Am Ende ist es ein Fest für Thielemann. Seine Fans applaudieren, jubeln, trampeln – übrigens auch für Georg Zeppenfeld und Michael Volle. Eine Dame kommentiert den Jubel leicht pickiert: „Das ist ja wie im Rockkonzert.“ Das ist nicht einmal falsch. Thielemann hat das Festspielhaus gerockt.

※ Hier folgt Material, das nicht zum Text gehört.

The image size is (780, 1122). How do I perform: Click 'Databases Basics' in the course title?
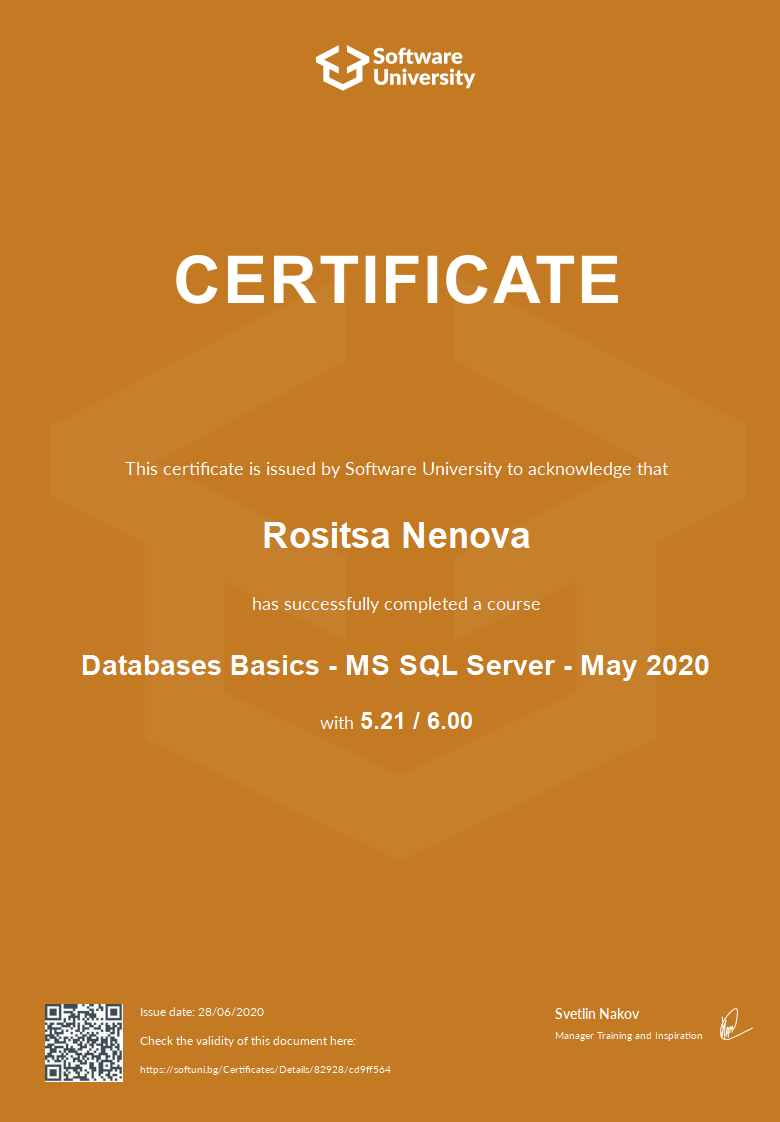[200, 665]
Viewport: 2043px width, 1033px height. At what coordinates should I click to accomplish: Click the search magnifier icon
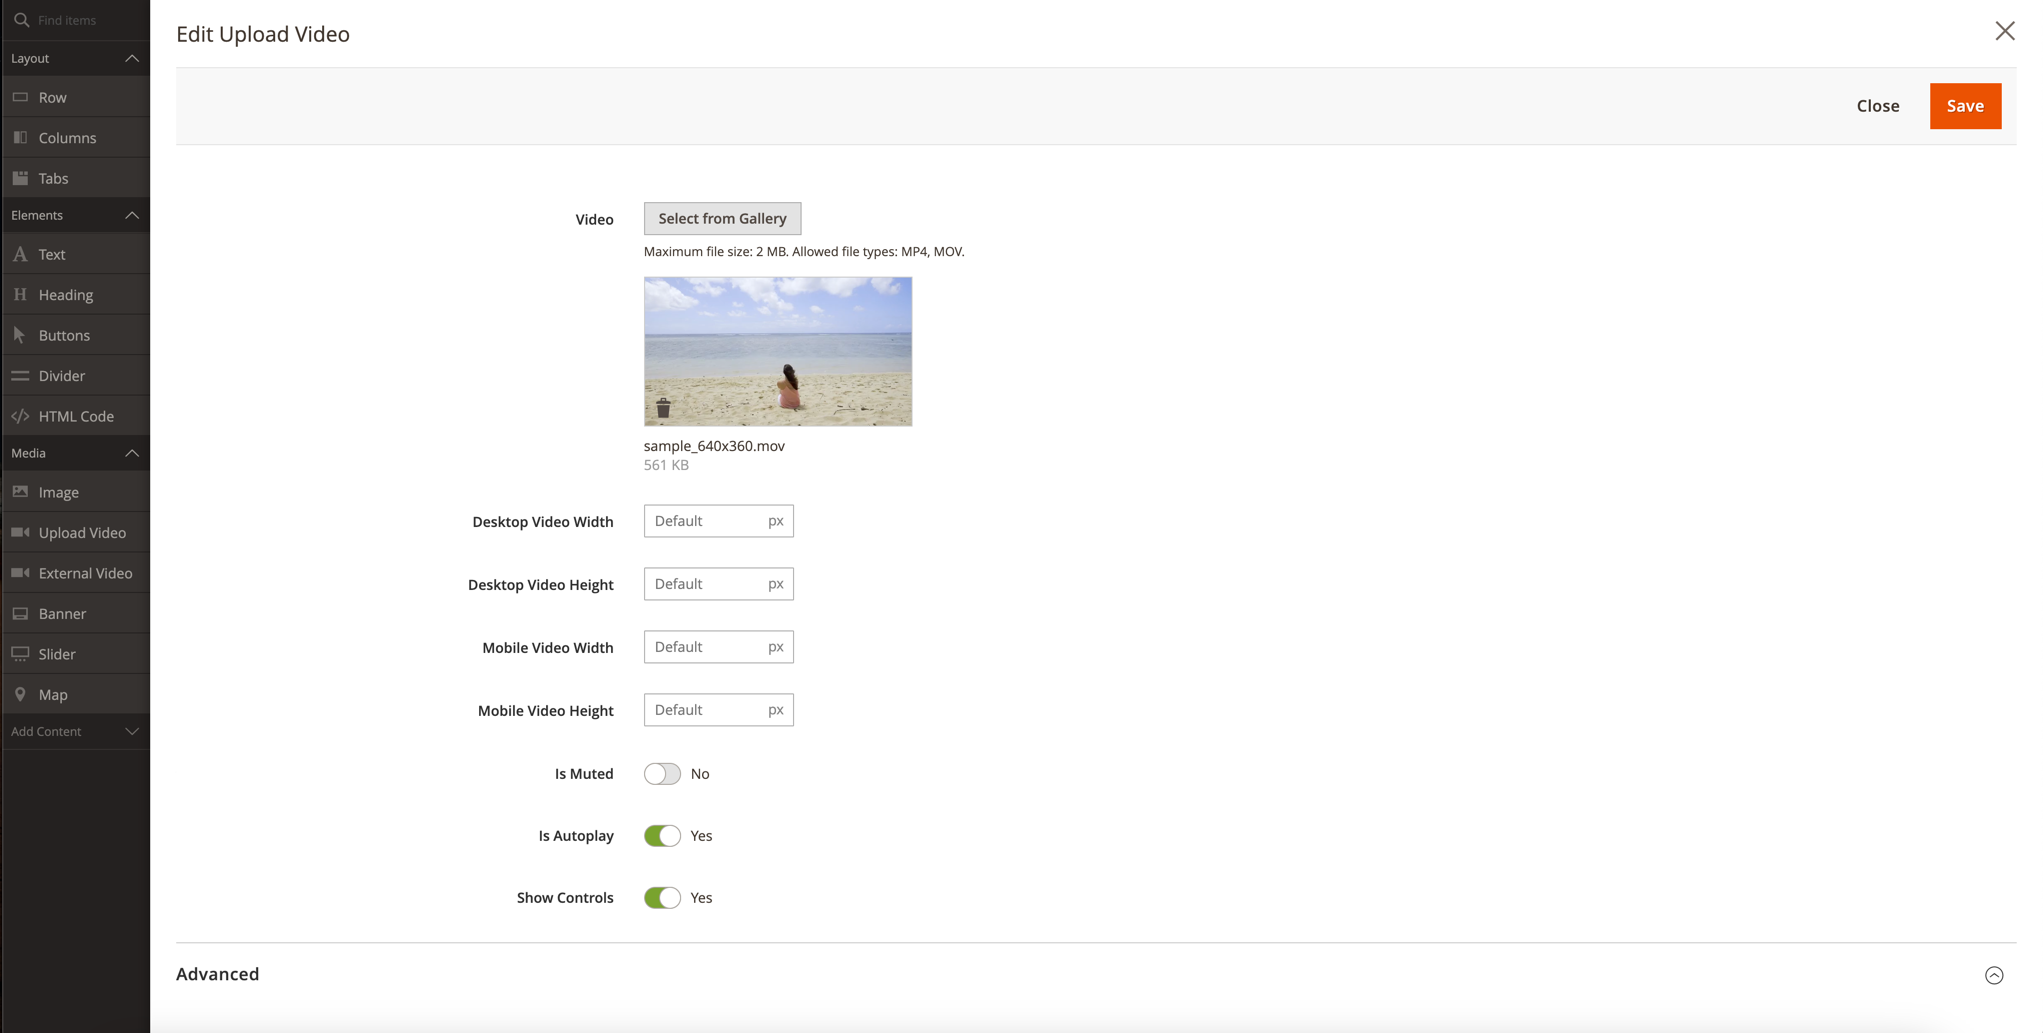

Ohne Szene, ganz puristisch. Eigentlich ist das eine sehr charmante Idee, die sich fortsetzen lässt. Puristen gibt es schließlich immer. Sie müssten dann auch nicht die Augen vor einer Inszenierung schließen. So etwas ist natürlich nur als bewusste Einzelaktion denkbar. So, wie in diesem Fall. Denn freilich kann Oper ohne Regie und sinnige Gedanken zum Stück nicht  die Zukunft sein. Als Gegenbeispiel lässt sich hier vor allem Tannhäuser mit dem Regie-Bühne-Video-Trio Kratzer, Sellmaier, Braun nennen. Übrigens wäre es auch schön, wenn ein großartiges Regiestück einmal von einem großartigen Dirigenten wie Thielemann geleitet wird. Dieser Parsifal war eine Ausnahme in jeder Beziehung. Und ohne Regie absoluter Luxus für die Ohren.